- [ACTIVITY]: Every entry, from first to last, is to be written out exactly.

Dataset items
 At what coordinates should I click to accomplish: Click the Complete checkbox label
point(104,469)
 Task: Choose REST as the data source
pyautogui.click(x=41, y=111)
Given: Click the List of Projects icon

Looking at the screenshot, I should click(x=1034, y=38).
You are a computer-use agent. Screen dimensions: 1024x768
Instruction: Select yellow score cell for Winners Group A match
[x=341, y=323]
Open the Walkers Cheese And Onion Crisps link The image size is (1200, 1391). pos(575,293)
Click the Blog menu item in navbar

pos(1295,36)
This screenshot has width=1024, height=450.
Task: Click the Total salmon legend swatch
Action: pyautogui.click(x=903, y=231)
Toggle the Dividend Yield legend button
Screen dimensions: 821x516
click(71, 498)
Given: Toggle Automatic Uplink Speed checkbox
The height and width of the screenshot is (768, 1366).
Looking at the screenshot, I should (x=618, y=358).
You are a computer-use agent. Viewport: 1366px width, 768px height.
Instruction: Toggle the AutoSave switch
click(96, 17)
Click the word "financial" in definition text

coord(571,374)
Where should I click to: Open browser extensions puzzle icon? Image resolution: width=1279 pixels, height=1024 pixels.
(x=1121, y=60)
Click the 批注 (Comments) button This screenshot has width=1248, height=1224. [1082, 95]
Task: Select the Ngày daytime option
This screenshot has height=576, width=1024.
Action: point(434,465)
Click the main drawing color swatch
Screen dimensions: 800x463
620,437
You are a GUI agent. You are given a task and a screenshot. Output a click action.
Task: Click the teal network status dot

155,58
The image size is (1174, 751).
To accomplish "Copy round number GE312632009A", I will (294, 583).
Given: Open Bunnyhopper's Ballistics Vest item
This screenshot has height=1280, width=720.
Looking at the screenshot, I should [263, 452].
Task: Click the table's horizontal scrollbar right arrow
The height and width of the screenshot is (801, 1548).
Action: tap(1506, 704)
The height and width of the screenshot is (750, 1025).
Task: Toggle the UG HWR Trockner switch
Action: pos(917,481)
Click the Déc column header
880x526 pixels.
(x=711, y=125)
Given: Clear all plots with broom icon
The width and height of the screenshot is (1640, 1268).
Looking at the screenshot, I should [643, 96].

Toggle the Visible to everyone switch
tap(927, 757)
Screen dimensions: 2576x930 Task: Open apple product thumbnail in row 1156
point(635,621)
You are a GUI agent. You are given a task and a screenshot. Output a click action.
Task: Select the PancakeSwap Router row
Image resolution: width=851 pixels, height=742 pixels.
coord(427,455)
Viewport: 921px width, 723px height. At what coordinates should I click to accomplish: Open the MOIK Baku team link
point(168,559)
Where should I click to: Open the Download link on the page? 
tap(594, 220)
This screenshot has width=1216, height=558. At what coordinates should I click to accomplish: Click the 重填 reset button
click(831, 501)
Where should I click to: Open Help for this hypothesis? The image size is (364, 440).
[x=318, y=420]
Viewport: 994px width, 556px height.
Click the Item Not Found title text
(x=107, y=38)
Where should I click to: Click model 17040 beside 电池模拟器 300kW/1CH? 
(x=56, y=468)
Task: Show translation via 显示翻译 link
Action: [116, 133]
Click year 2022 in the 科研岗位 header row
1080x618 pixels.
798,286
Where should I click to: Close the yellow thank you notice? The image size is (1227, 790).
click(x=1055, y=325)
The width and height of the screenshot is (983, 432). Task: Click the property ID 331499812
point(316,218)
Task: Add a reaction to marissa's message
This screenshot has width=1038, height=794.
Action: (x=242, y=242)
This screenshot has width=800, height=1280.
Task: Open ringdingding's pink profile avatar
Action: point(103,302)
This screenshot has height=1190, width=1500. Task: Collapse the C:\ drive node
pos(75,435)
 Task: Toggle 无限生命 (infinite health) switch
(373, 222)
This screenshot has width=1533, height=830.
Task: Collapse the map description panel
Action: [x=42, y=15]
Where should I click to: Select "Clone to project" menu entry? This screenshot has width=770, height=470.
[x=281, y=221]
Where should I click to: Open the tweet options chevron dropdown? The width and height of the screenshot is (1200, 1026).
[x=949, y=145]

- [WRITTEN SOLUTION]:
 At what coordinates should I click to accomplish: Click the Complete checkbox label
point(104,469)
 Task: Choose REST as the data source
pyautogui.click(x=41, y=111)
Given: Click the List of Projects icon

Looking at the screenshot, I should click(x=1034, y=38).
You are a computer-use agent. Screen dimensions: 1024x768
Instruction: Select yellow score cell for Winners Group A match
[x=341, y=323]
Open the Walkers Cheese And Onion Crisps link The image size is (1200, 1391). pos(575,293)
Click the Blog menu item in navbar

pos(1295,36)
This screenshot has width=1024, height=450.
Task: Click the Total salmon legend swatch
Action: pyautogui.click(x=903, y=231)
Toggle the Dividend Yield legend button
Screen dimensions: 821x516
click(71, 498)
Given: Toggle Automatic Uplink Speed checkbox
The height and width of the screenshot is (768, 1366).
Looking at the screenshot, I should (x=618, y=358).
You are a computer-use agent. Viewport: 1366px width, 768px height.
Instruction: Toggle the AutoSave switch
click(96, 17)
Click the word "financial" in definition text

coord(571,374)
Where should I click to: Open browser extensions puzzle icon? Image resolution: width=1279 pixels, height=1024 pixels.
(x=1121, y=60)
Click the 批注 (Comments) button This screenshot has width=1248, height=1224. [1082, 95]
Task: Select the Ngày daytime option
This screenshot has height=576, width=1024.
Action: point(434,465)
Click the main drawing color swatch
Screen dimensions: 800x463
620,437
You are a GUI agent. You are given a task and a screenshot. Output a click action.
Task: Click the teal network status dot

155,58
The image size is (1174, 751).
To accomplish "Copy round number GE312632009A", I will (294, 583).
Given: Open Bunnyhopper's Ballistics Vest item
This screenshot has height=1280, width=720.
Looking at the screenshot, I should [263, 452].
Task: Click the table's horizontal scrollbar right arrow
The height and width of the screenshot is (801, 1548).
Action: tap(1506, 704)
The height and width of the screenshot is (750, 1025).
Task: Toggle the UG HWR Trockner switch
Action: pos(917,481)
Click the Déc column header
880x526 pixels.
(x=711, y=125)
Given: Clear all plots with broom icon
The width and height of the screenshot is (1640, 1268).
Looking at the screenshot, I should [643, 96].

Toggle the Visible to everyone switch
tap(927, 757)
Screen dimensions: 2576x930 Task: Open apple product thumbnail in row 1156
point(635,621)
You are a GUI agent. You are given a task and a screenshot. Output a click action.
Task: Select the PancakeSwap Router row
Image resolution: width=851 pixels, height=742 pixels.
coord(427,455)
Viewport: 921px width, 723px height. At what coordinates should I click to accomplish: Open the MOIK Baku team link
point(168,559)
Where should I click to: Open the Download link on the page? 
tap(594, 220)
This screenshot has width=1216, height=558. At what coordinates should I click to accomplish: Click the 重填 reset button
click(831, 501)
Where should I click to: Open Help for this hypothesis? The image size is (364, 440).
[x=318, y=420]
Viewport: 994px width, 556px height.
Click the Item Not Found title text
(x=107, y=38)
Where should I click to: Click model 17040 beside 电池模拟器 300kW/1CH? 
(x=56, y=468)
Task: Show translation via 显示翻译 link
Action: [116, 133]
Click year 2022 in the 科研岗位 header row
1080x618 pixels.
798,286
Where should I click to: Close the yellow thank you notice? The image size is (1227, 790).
click(x=1055, y=325)
The width and height of the screenshot is (983, 432). Task: Click the property ID 331499812
point(316,218)
Task: Add a reaction to marissa's message
This screenshot has width=1038, height=794.
Action: (x=242, y=242)
This screenshot has width=800, height=1280.
Task: Open ringdingding's pink profile avatar
Action: point(103,302)
This screenshot has height=1190, width=1500. Task: Collapse the C:\ drive node
pos(75,435)
 Task: Toggle 无限生命 (infinite health) switch
(373, 222)
This screenshot has width=1533, height=830.
Task: Collapse the map description panel
Action: [x=42, y=15]
Where should I click to: Select "Clone to project" menu entry? This screenshot has width=770, height=470.
[x=281, y=221]
Where should I click to: Open the tweet options chevron dropdown? The width and height of the screenshot is (1200, 1026).
[x=949, y=145]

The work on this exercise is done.